**Text**:
---*---
The first IPO of an AI model developer is imminent. Anthropic, the company behind the increasingly successful Claude, has filed a confidential registration statement with the U.S. Securities and Exchange Commission (SEC). “Confidential” means that the document itself cannot be viewed prior to the IPO. OpenAI has not yet reached that stage, so it appears that Anthropic will beat the ChatGPT developer to the punch.
Anthropic’s valuation stood at $965 billion following its Series H funding round. It is not certain that this will also be the initial market value at the time of the IPO. It is also unknown how many shares will be offered for sale, though rumors suggest the figure could be around $75 billion. In other words, a public offering of roughly 5 to 10 percent of the AI company seems likely.
A confidential IPO filing allows a company to prepare its IPO plans without public exposure. Only once Anthropic definitively decides to go public will an S-1 registration statement follow, containing details on finances, legal matters, and the shareholder structure. The most recent funding round, from which Anthropic derived its current valuation, was co-led by Altimeter Capital, Dragoneer, Sequoia Capital, and Coatue, along with a range of institutional and strategic investors who were anticipating a potential IPO.
Busy IPO Season
The filing coincides with a remarkably busy IPO season. Not only that, but the market valuations involved are enormous. SpaceX is preparing for an IPO with a target valuation of $2 trillion. OpenAI is also taking steps toward a public listing, which it announced confidentially earlier this year. OpenAI raised $122 billion in a funding round back in March, at a valuation of $852 billion. Two of the world’s largest AI labs thus appear poised to face off against each other on the stock market.
Whoever goes public first may benefit significantly from it. The case of AI chipmaker Cerebras shows that a stunning first day on Wall Street offers far from any guarantees. For instance, that company’s value dropped by 30 percent in just half a month; this is a common occurrence with IPOs. The reason for this is as simple as it is difficult to anticipate in advance: a company with sufficient investment usually only goes public when its estimated value is at or near its peak. There may be other motivations, such as the current incentive for Anthropic and OpenAI to beat the other to the punch.
---*---
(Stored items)
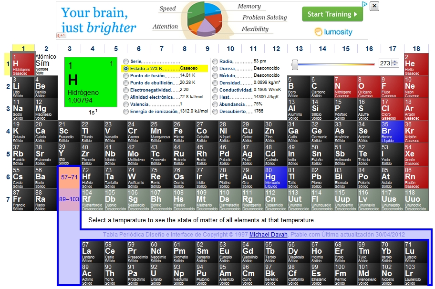The width and height of the screenshot is (435, 289).
Task: Click the Mercury (Hg) element cell
Action: (x=275, y=177)
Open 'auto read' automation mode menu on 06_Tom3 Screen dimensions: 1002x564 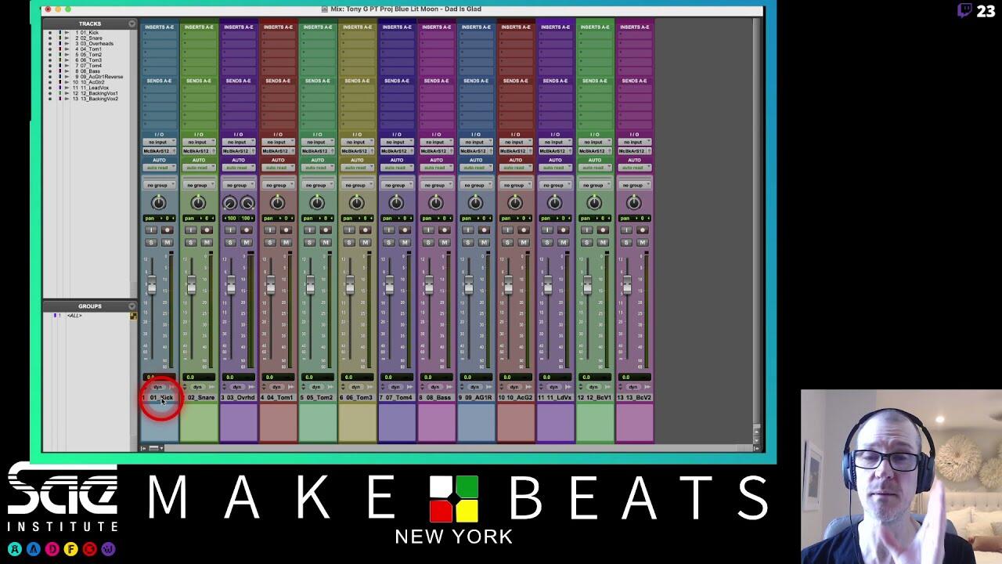[x=356, y=168]
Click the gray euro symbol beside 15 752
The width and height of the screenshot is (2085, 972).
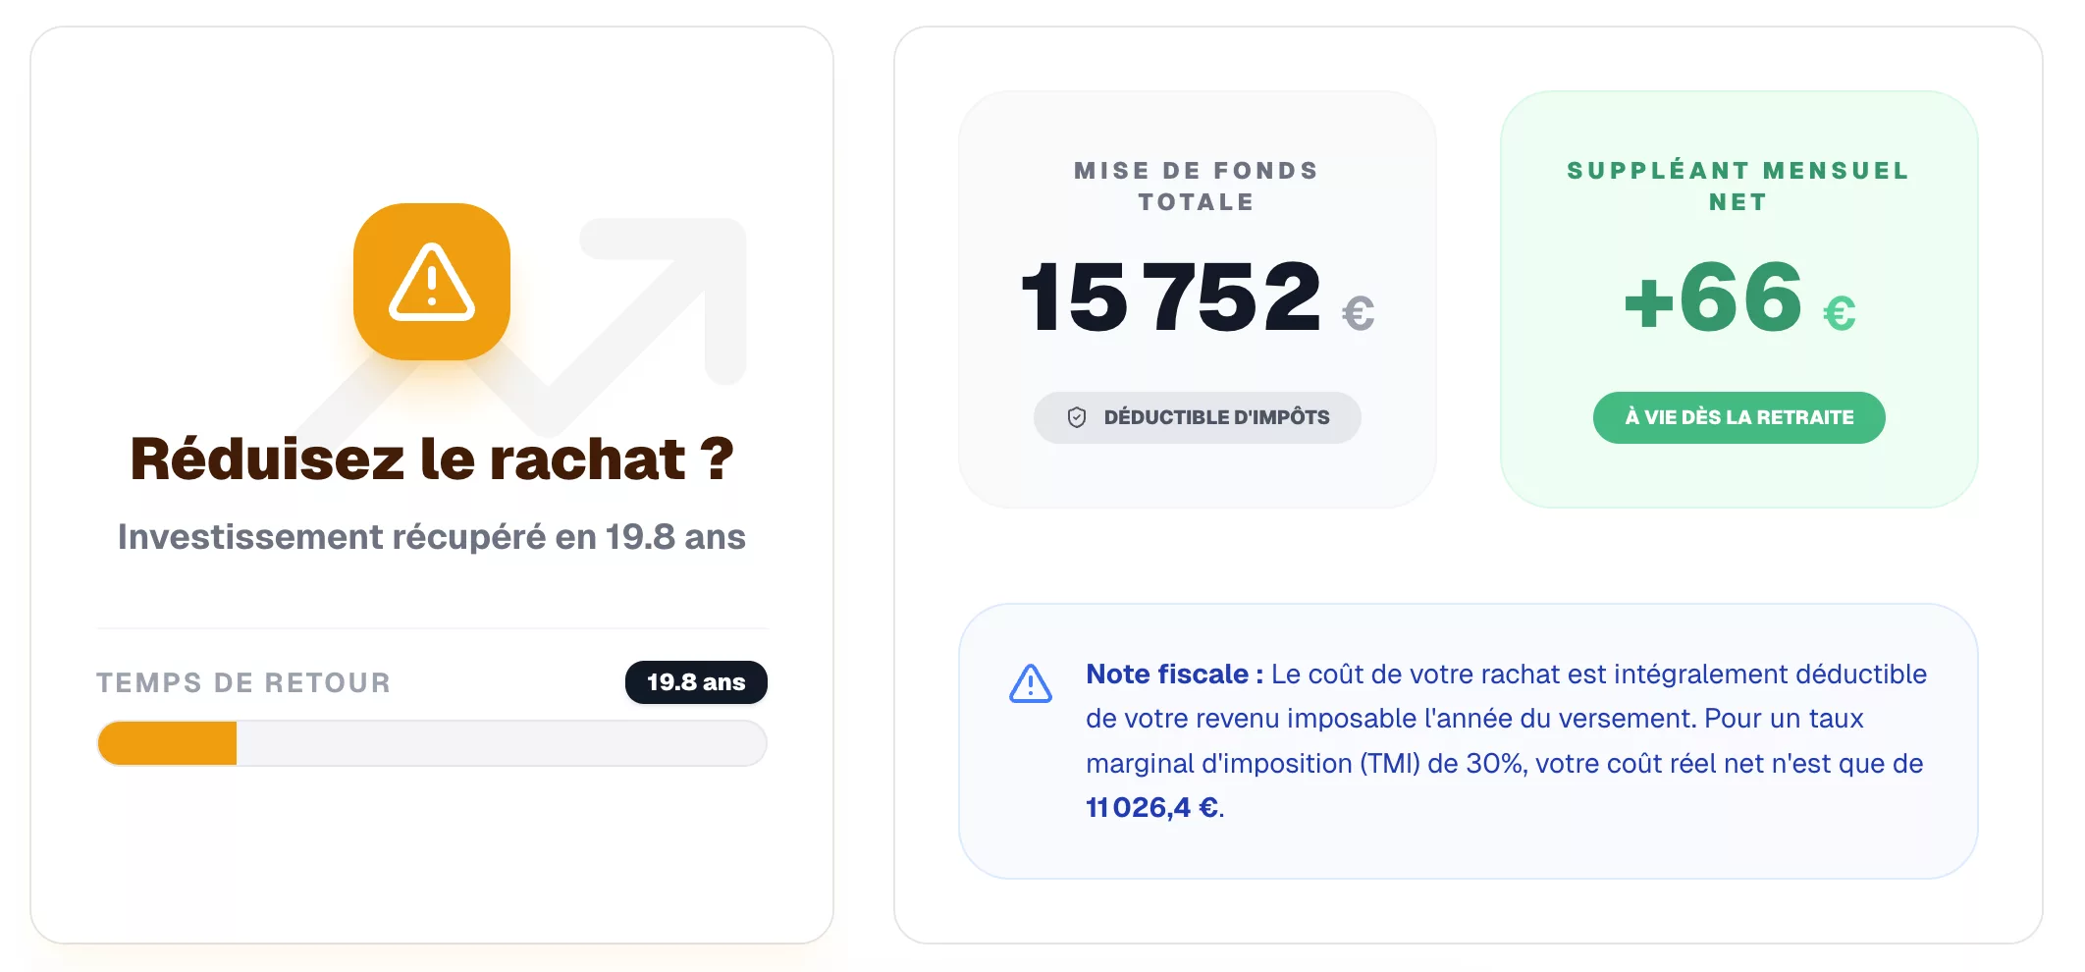tap(1358, 314)
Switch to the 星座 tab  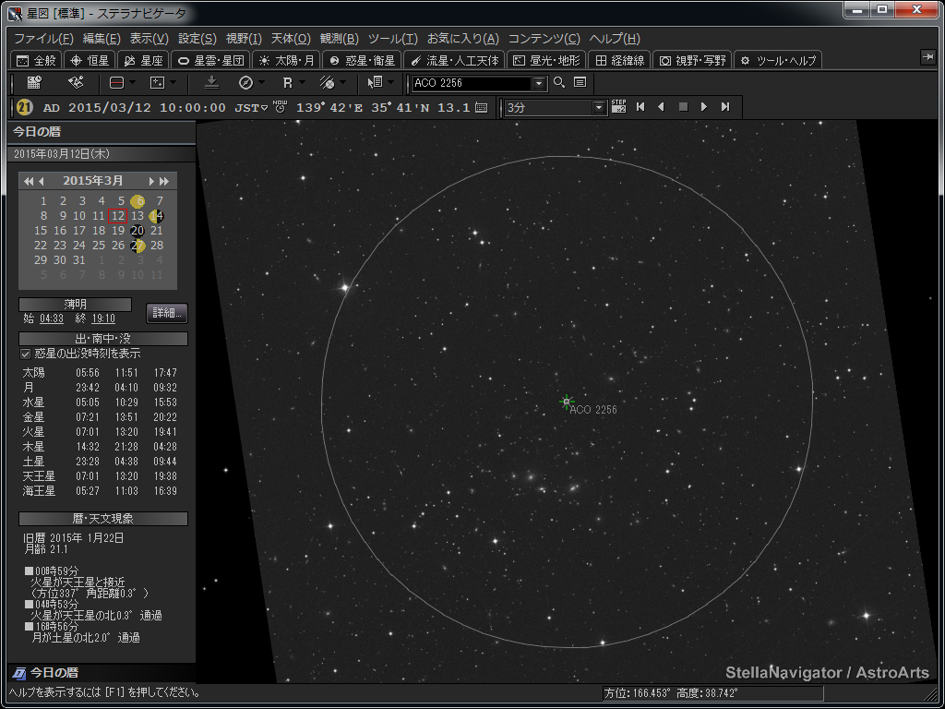[143, 60]
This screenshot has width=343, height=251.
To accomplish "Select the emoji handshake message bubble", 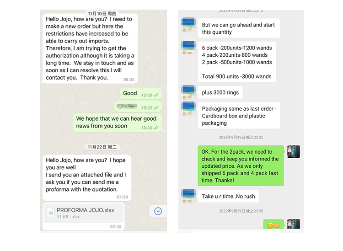I will tap(273, 224).
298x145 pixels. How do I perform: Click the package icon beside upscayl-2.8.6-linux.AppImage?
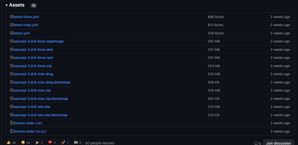click(x=12, y=41)
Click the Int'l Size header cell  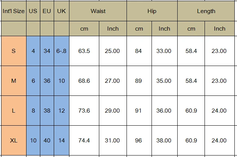point(13,11)
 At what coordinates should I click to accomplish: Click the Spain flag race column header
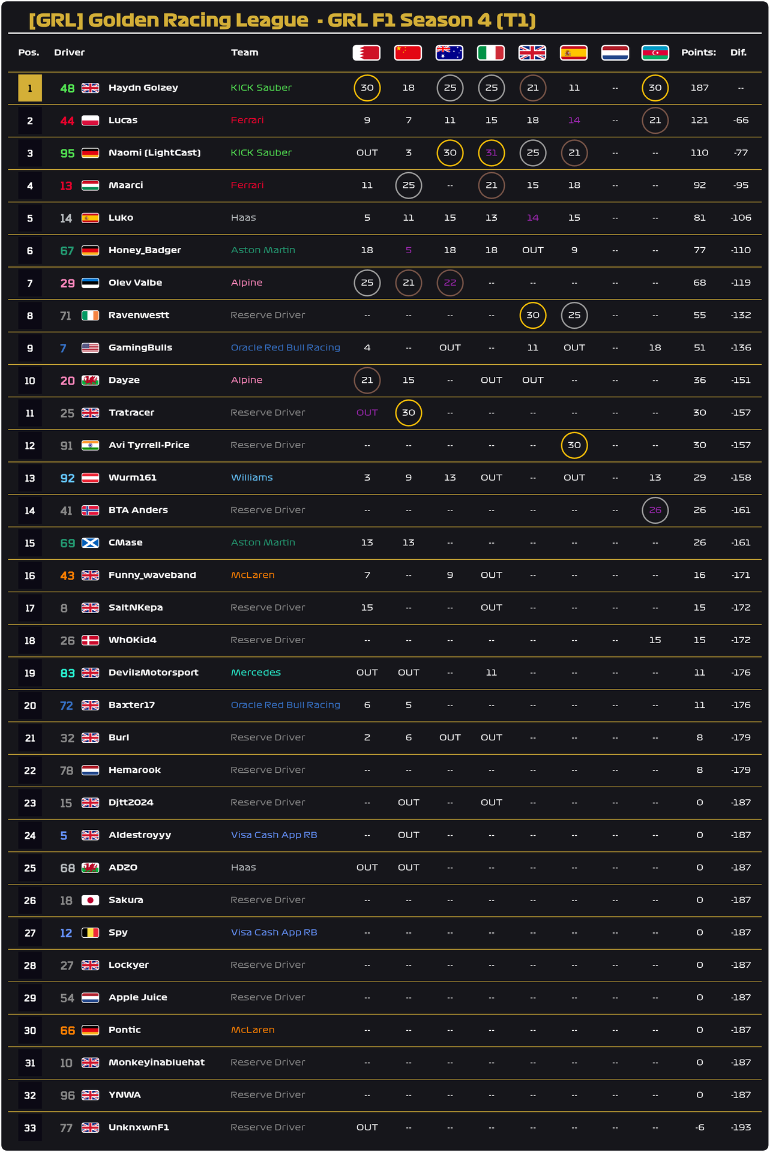point(574,53)
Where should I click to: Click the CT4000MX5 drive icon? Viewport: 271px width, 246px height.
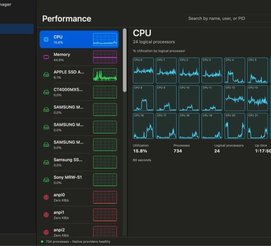[46, 92]
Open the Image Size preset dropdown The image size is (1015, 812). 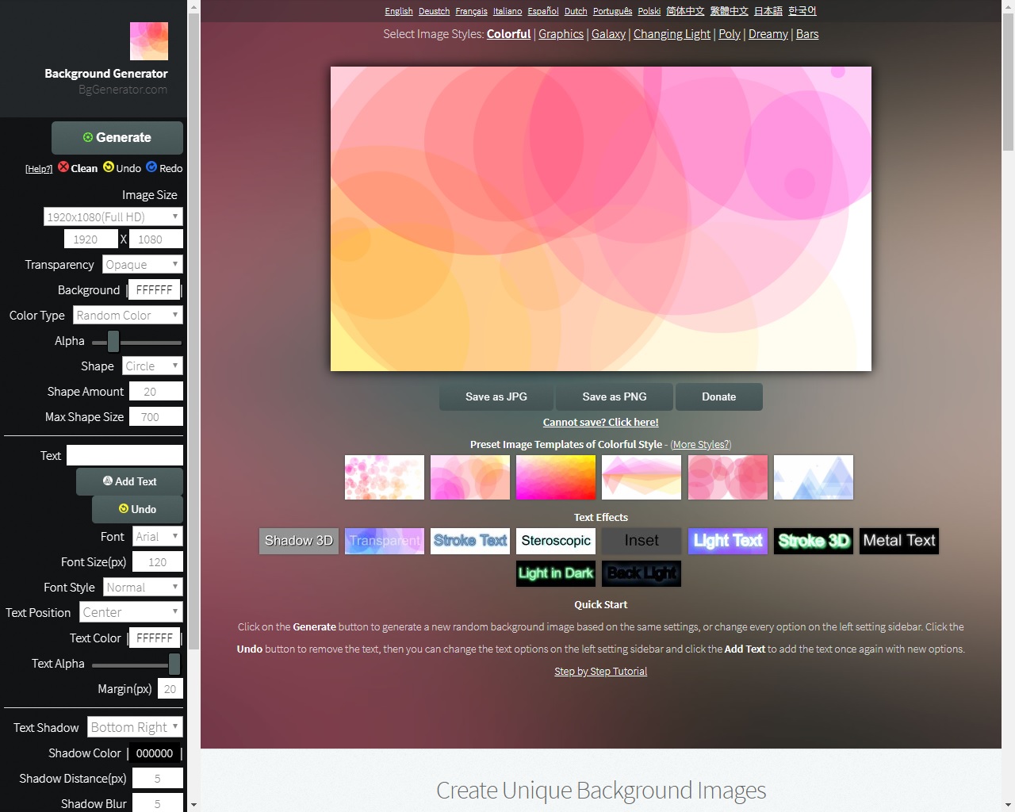tap(113, 217)
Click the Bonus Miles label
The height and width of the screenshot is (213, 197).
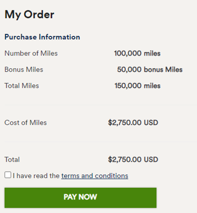(x=24, y=70)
---*---
**Problems and tasks**:
(1) According to the article on Anthropic's IPO filing, which firms co-led Anthropic's most recent funding round?
(2) Condense the paragraph of the article on Anthropic's IPO filing that begins "The filing coincides with a remarkably busy IPO season" into a bulleted list, keeping its main facts.
(3) Pick up the article on Anthropic's IPO filing after its final sentence and continue it.

**Responses to the tasks**:
(1) Altimeter Capital, Dragoneer, Sequoia Capital, and Coatue.

(2)
- Anthropic's filing comes during a remarkably busy IPO season with enormous market valuations.
- SpaceX is preparing an IPO with a target valuation of $2 trillion.
- OpenAI is also moving toward a public listing, which it announced confidentially earlier this year.
- In March, OpenAI raised $122 billion at a valuation of $852 billion.
- Two of the world's largest AI labs appear poised to face off on the stock market.

(3)
From underdog to top player
A notable detail is that Anthropic was founded in 2021 by former OpenAI employees and was long considered a smaller player in the AI landscape. That image has changed dramatically. Run-rate revenue recently surpassed $47 billion, compared to $9 billion at the end of 2025. Techzine previously reported that Anthropic is nearing profitability with an expected annual revenue of $10.9 billion.
At the same time, the company is still holding off on the broader rollout of the Mythos model, or an LLM comparable in performance. Anthropic presented the model in a very limited preview in April. The model has already discovered thousands of serious software vulnerabilities that must first be addressed. Anthropic is now granting the European cybersecurity agency ENISA access to Mythos.
Finally laying all cards on the table
Startups always hold a certain mystery for outsiders. Their revenue is only known if representatives choose to share it, while profitability is not the norm. In fact, companies that are already profitable as privately held firms with strong growth are sometimes assumed to be doing something wrong. Especially for AI companies, the current priority is above all to rapidly build out infrastructure and scale operations. This is partly to meet demand, but also to absorb the available hardware capacity. Amazon, Microsoft, Google, Oracle, Meta, OpenAI, and Anthropic account for the lion’s share of advanced computing power, partly through Nvidia, AMD, or Intel, but often also with their own chips. Investments to date have funded both research and this growth for Anthropic and OpenAI. An IPO could provide an additional cash injection. The downside is that the mysterious figures will become publicly shared results. That leaves the question of whether the business model will also work in the long term.